Last updated |
2003-03-04 09:44:03 EST |
Doc Title |
Index Building, Bibliographic Class |
Author 1 |
Hagedorn, Kat |
CVS Revision |
$Revision: 1.6 $ |
Index Building, Bibliographic Class
You will need to identify a directory or directories where you plan to store
your SGML or XML source file, your index file (approximately 75% of the size
of your bibliographic information), your "region" files, and other information
such as data dictionaries. We recommend you use the following structure:
- Store SGML or XML files in /{DLXSROOT}/obj/{s}/{sample}/ where {DLXSROOT} is
the "tree" where you install all DLXS components, {s} is the first
letter of the name of the collection you are indexing, and {sample} is
the collection ID of the collection you are indexing. For example, if your
collection id is "nyt" and your DLXSROOT is "/l1", you will place the nyt.xml file
in /l1/obj/n/nyt/, e.g., /l1/obj/n/nyt/nyt.xml. See directory
conventions for more information.
- Store index, region, data dictionary, and init files in /{DLXSROOT}/idx/{s}/{sample}/,
e.g., /l1/idx/n/nyt/nyt.idx. See the XPAT
documentation for more on these types of files.
The instructions below assume a sample collection named "nyt" and a DLXSROOT
of "/l1", as in the above examples. Please replace these sample names with
your local filenames.
- Ensure that your SGML is fully validated or normalized, or that your XML
is fully validated. Use a validating parser such as nsgmls to
accomplish this. NB: Building indexes without validation can cause problems
such as unreliable results; data that will not validate should not be put
online. Assuming SGML, put the file nyt.sgm in /l1/obj/n/nyt/nyt.sgm
- Copy the sample data dictionary file bib-sample.dd to /l1/idx/n/nyt/ and
rename as nyt.dd
- Edit the nyt.dd file to replace
- b/bib-sample/bib-sample.sgm with n/nyt/nyt.sgm
- b/bib-sample/bib-sample.idx with n/nyt/nyt.idx
- and b/bib-sample/bib-sample.init with n/nyt/nyt.init
- Copy the sample init file bib-sample.init to /l1/idx/n/nyt/ and
rename as nyt.init
- Index your collection using the following command, replacing the value 10m with
an appropriate amount of memory. Please see XPAT
documentation to determine how much memory to allocate.

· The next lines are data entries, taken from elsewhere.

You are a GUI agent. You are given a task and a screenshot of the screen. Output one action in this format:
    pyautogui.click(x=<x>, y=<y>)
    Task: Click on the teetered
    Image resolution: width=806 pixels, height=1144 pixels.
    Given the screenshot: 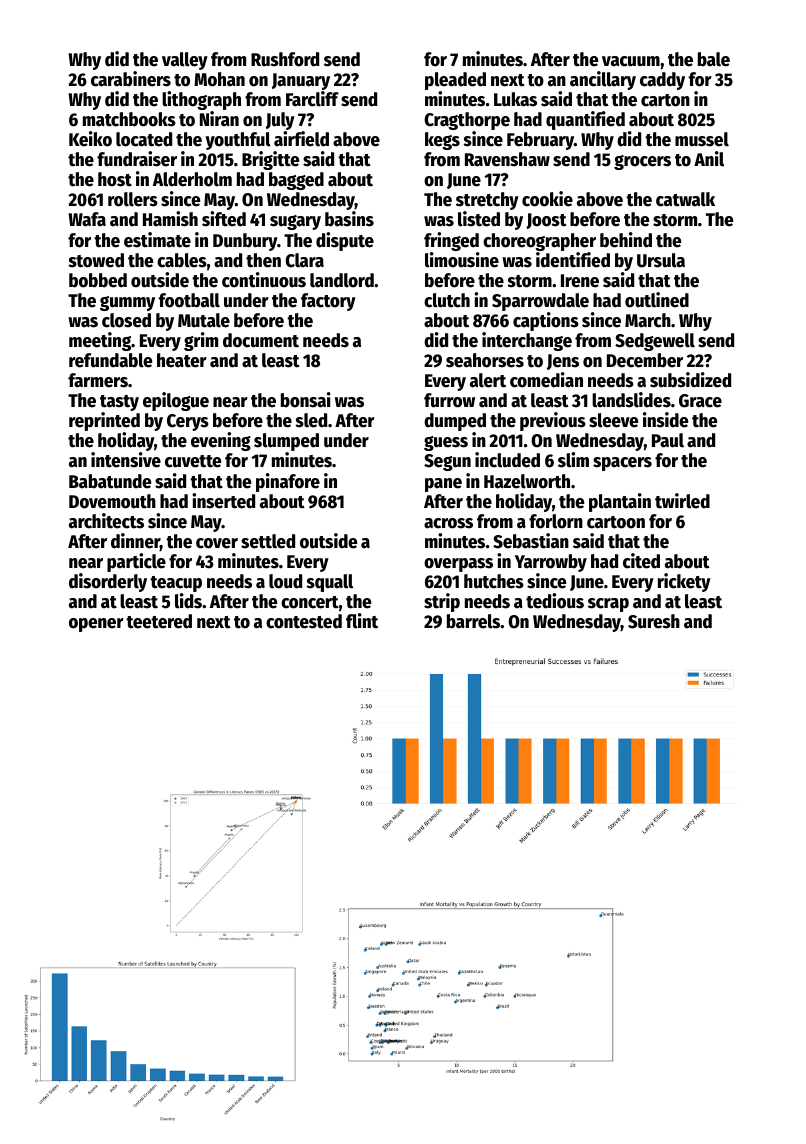 What is the action you would take?
    pyautogui.click(x=159, y=621)
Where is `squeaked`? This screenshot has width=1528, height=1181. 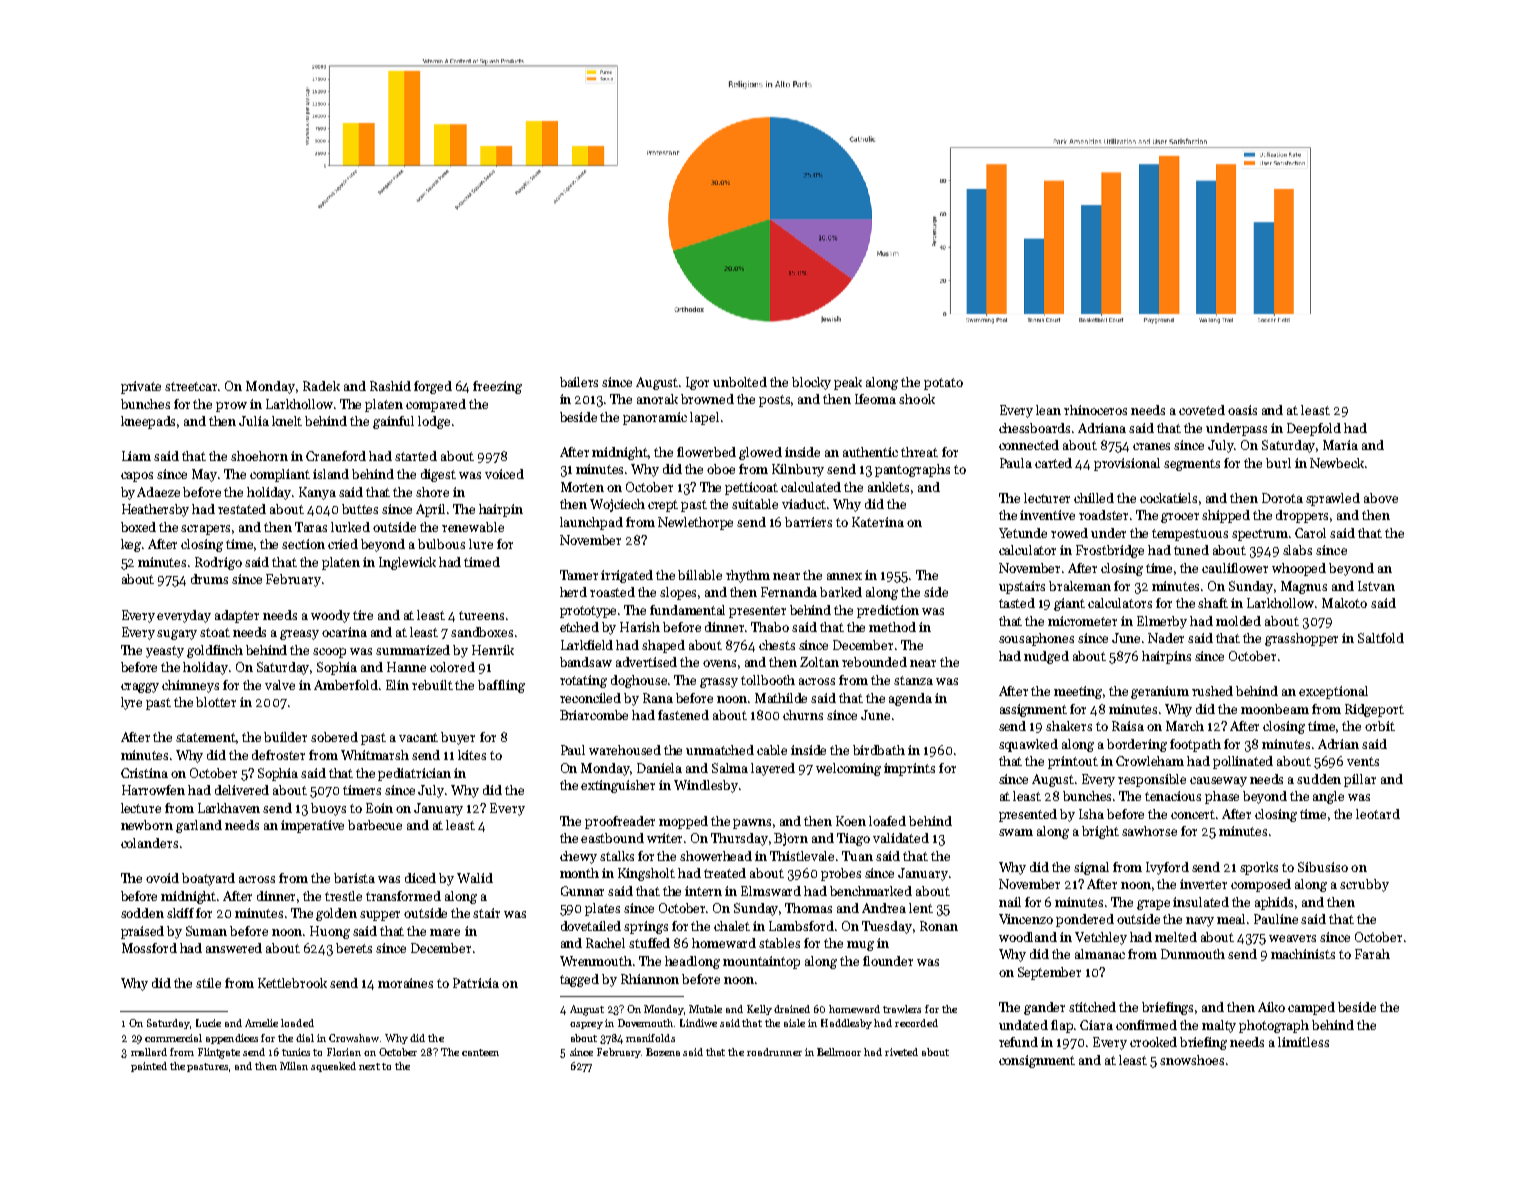
squeaked is located at coordinates (333, 1067).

xpatbld -m 10m -D /l1/idx/n/nyt/nyt.dd
- Create your region files by issuing the following command.
multirgn -f -D /l1/idx/n/nyt.dd -t bib-regions.tags
The file bib-regions.tags can be located in
any directory and can be deleted after the regions have been indexed. DLPS
keeps a copy of this file in /l1/obj/lib/sgml/bib-regions.tags
You have now built indexes and region files for your collection. You can test
that things are properly indexed by issuing the command
xpat /l1/idx/n/nyt/nyt.dd
and then searching a common word (e.g., "the") and
region A
Strategically, it is good to test this from a directory other than the one
you indexed in, to ensure that relative or absolute paths are resolving appropriately.